Most of the previous research examines difficult decisions within a cost-benefit framework trading off effort and accuracy. The neglected role of constructive preferences in creating decision difficulty raises interesting questions. There may be broad classes of problems that cause us difficulty in decision making and are the focus of the present session. One set of problem depends on the complexity of the choice situation. Complexity is influenced both by the number of alternatives and the number of attributes used to describe each alternative. A second source of difficulty arises when the choice situation creates emotional stress that may threaten values that are important to us. In such circumstances, the process of decision making is prone to various distortions and errors that can act as powerful barriers to rational thought.

The four papers in the session differ in their degree of process-outcome orientation: the first two papers (Johnson and Shafir; Bettman, Luce, and Payne) make substantive contribution to the process by which difficult choices are made. The first paper questions the normative models of economic choice that assume that more choice is better for the individual. They explore situations in which increasing the number of alternatives or features results in decreasing the quality of the choice. They argue that increasing the number of features used in describing an alternative may increase the number of reasons for or against switching. The authors conduct a series of experiments in order to specify both the causes, specific effects, and mediating processes that surround the changes in choice as the number of alternatives that are considered change.

The second paper examines how stress or task related emotional factors influence the manner in which information is processed, an under researched area and shows how its understanding can broaden the impact of decision theory on consumer behavior. The authors propose and test a framework for understanding these effects using mouselab.
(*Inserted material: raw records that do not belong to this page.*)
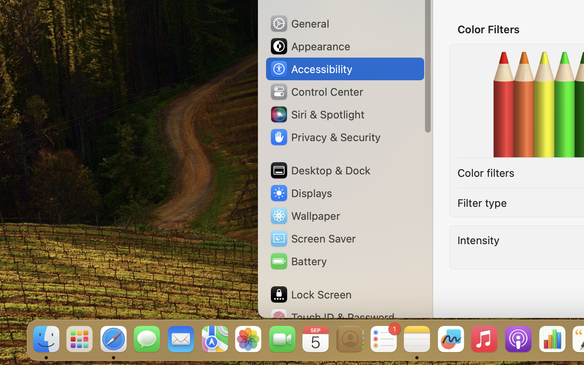 This screenshot has width=584, height=365. I want to click on 'Appearance', so click(309, 46).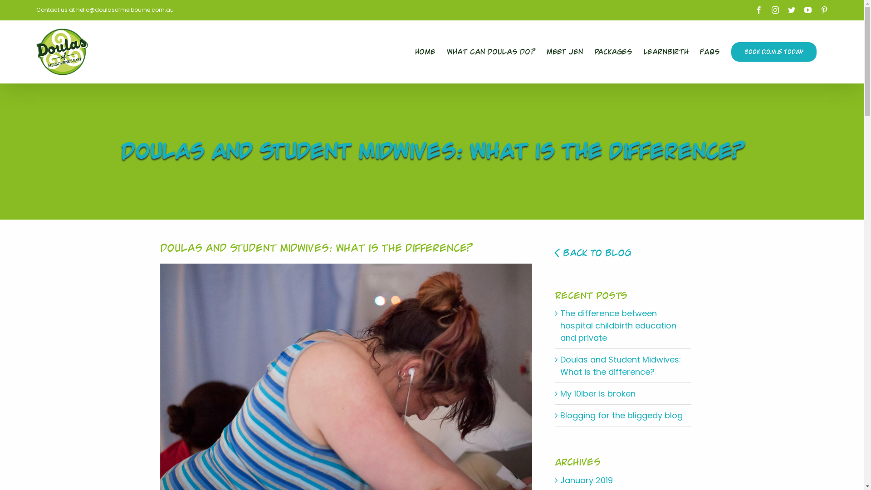 This screenshot has height=490, width=871. I want to click on 'BOOK D.O.M.E TODAY', so click(732, 52).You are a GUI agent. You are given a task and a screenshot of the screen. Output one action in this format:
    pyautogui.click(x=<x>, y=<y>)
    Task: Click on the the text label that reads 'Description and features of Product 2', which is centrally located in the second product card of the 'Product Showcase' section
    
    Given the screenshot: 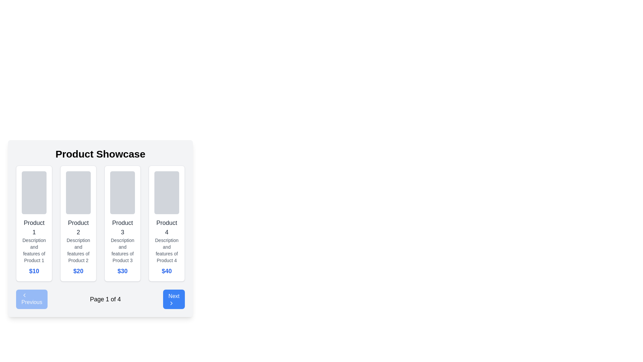 What is the action you would take?
    pyautogui.click(x=78, y=250)
     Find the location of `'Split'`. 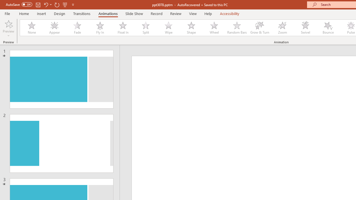

'Split' is located at coordinates (145, 28).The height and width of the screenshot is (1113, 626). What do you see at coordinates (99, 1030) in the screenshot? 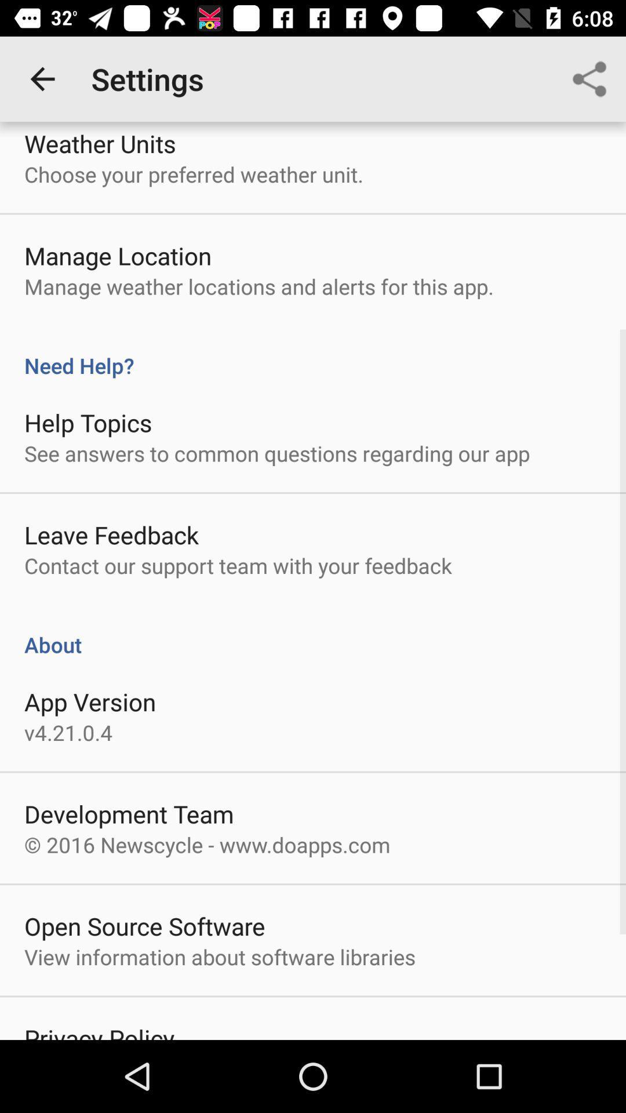
I see `the privacy policy` at bounding box center [99, 1030].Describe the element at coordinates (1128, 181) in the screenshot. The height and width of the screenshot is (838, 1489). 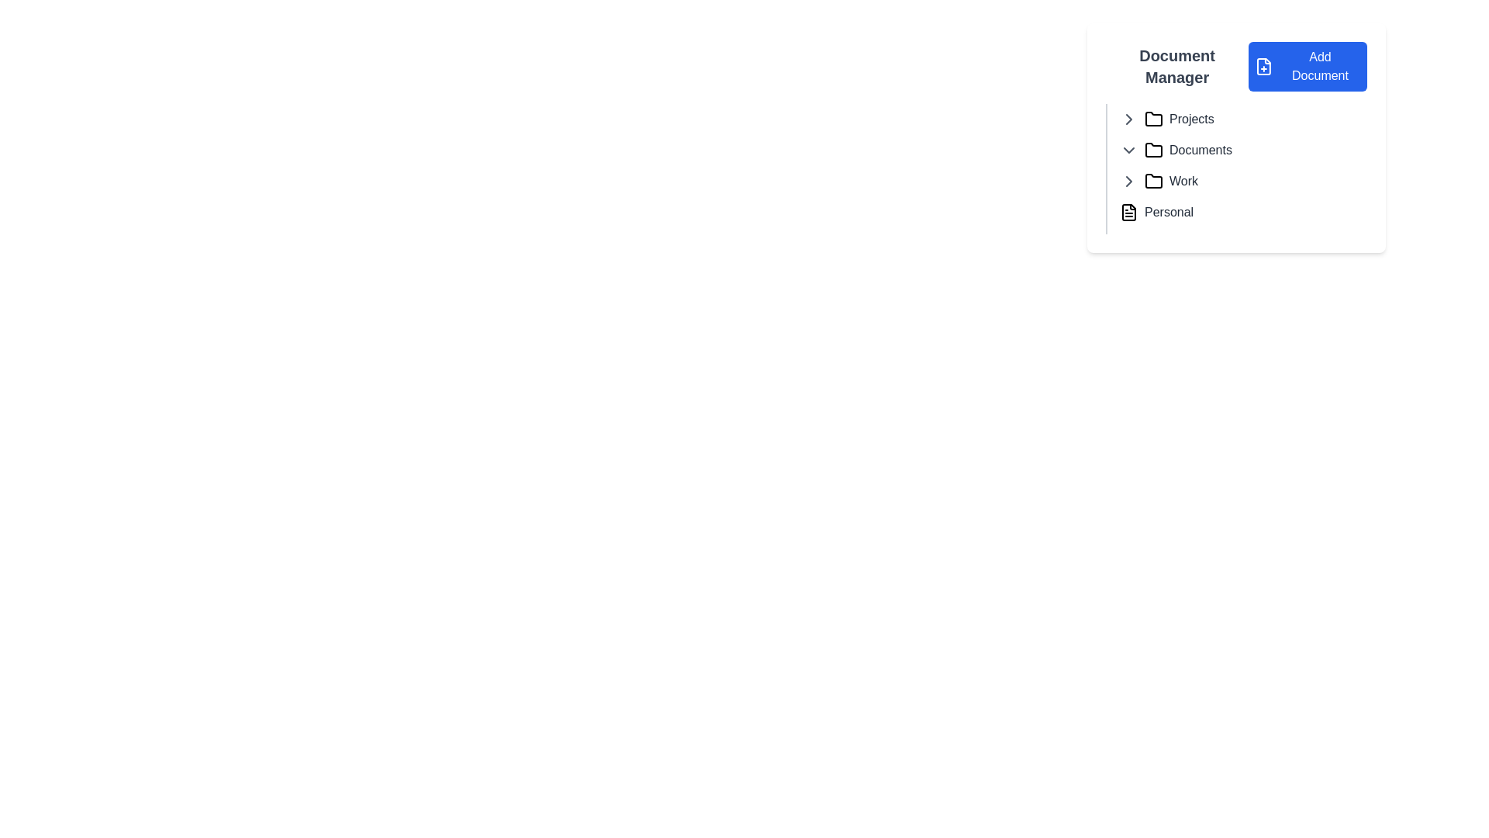
I see `the right-facing gray Toggle Icon located at the leftmost part of the 'Work' row, adjacent to the folder icon` at that location.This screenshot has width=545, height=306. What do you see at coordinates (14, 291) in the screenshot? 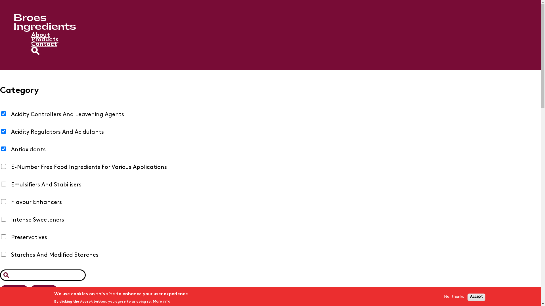
I see `'Apply'` at bounding box center [14, 291].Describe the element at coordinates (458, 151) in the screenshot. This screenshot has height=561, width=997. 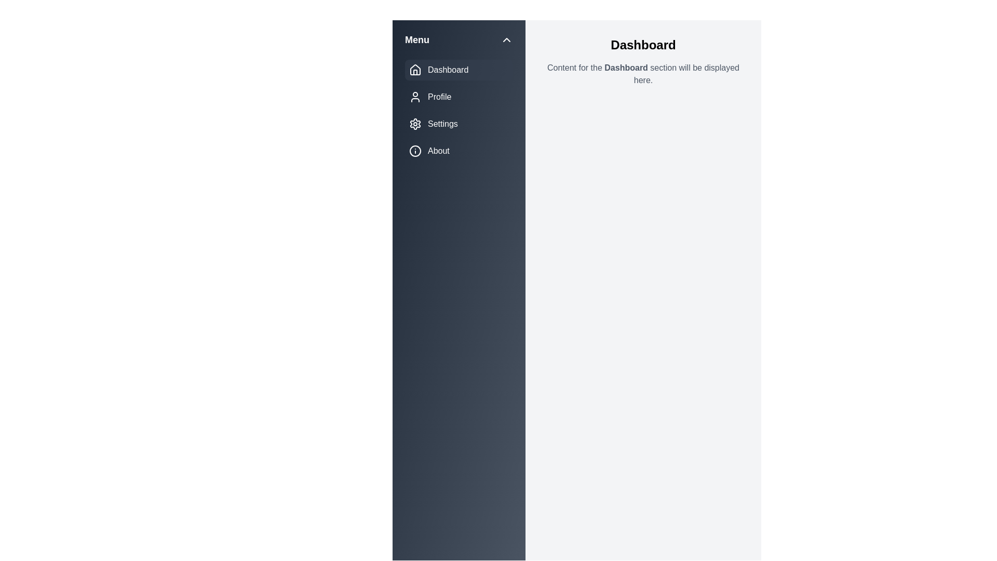
I see `the 'About' button in the sidebar menu` at that location.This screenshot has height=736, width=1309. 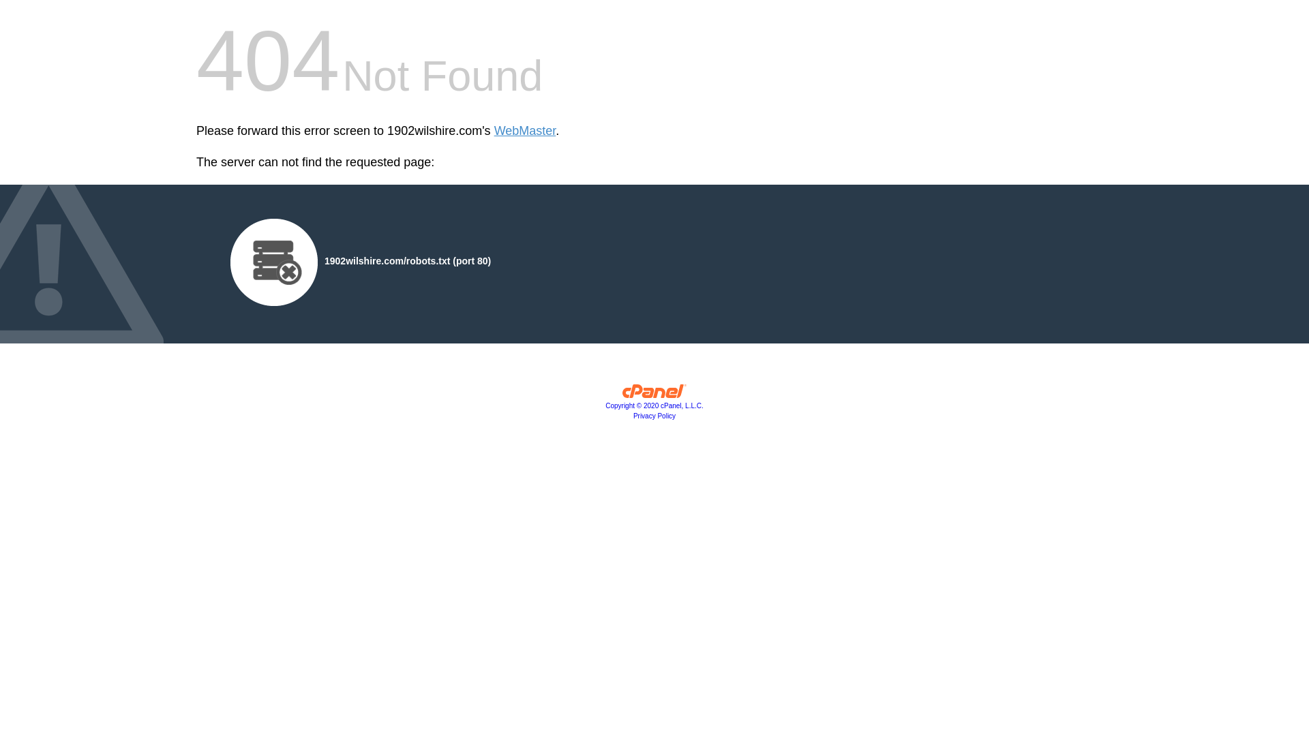 I want to click on 'WebMaster', so click(x=493, y=131).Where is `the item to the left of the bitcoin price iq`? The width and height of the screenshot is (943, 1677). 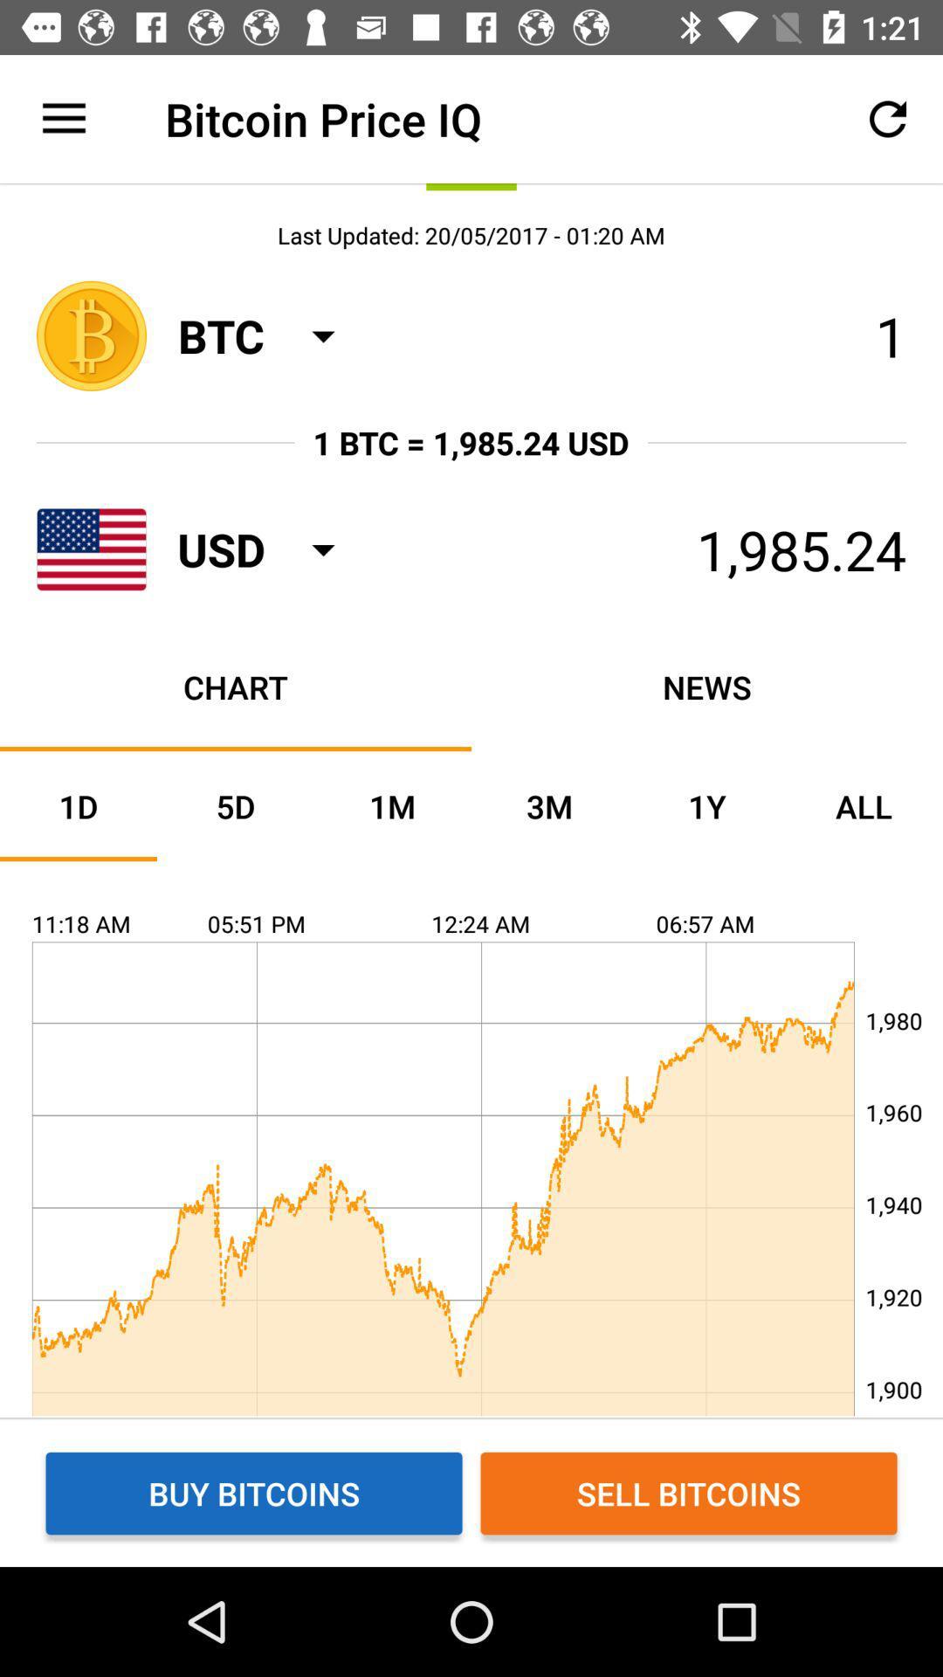 the item to the left of the bitcoin price iq is located at coordinates (63, 118).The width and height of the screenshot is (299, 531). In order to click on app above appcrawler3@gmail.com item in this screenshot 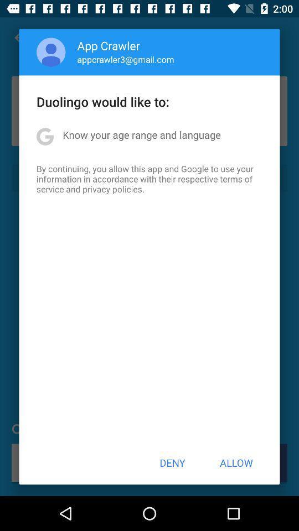, I will do `click(108, 45)`. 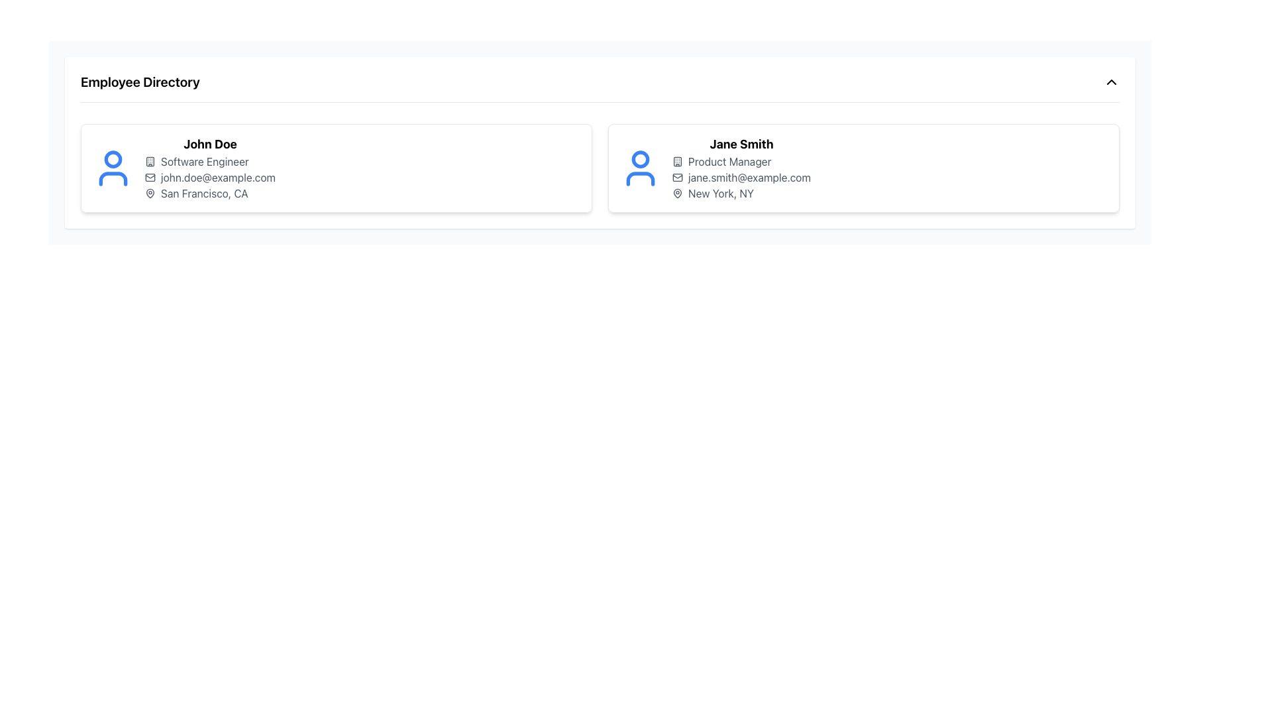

The results indicate that subjects in the high emotion condition tend to process information both more extensively and by attribute. The studies demonstrate that emotions may alter decision processing by priming coping goals and increasing errors in executing the strategy selected.

The latter two papers are concerned with the outcomes of the choice process (Heath and Puri; Dhar and Prelec). The third paper examines the role of complexity of alternatives on decision instability. The authors propose that the choice process can be viewed as one of sampling relevant information and aggregating that information into a decision. Thus, a choice emerges if the above process results in a stable intention (Montgomery 1983). Two studies that examine the effect of cues on the sampling and the aggregation process are conducted. They find that manipulating both the sampling or the aggregation stage influences the instability of the decision for difficult choice.

The fourth paper examines the role of context in choosing among choice sets or "menus" from which a single item is later selected. The authors question the assumption of rational choice that states that consumer preference among menus is influenced solely by the "utility" of the most preferred item in the menu. The authors show that adding options that are irrelevant may affect the choice among menus when preferences are uncertain. Several potential explanations underlying the observed results are examined.

When taken as a group, the papers in the session should help to highlight some of the promising avenues that are emerging in this important area of research.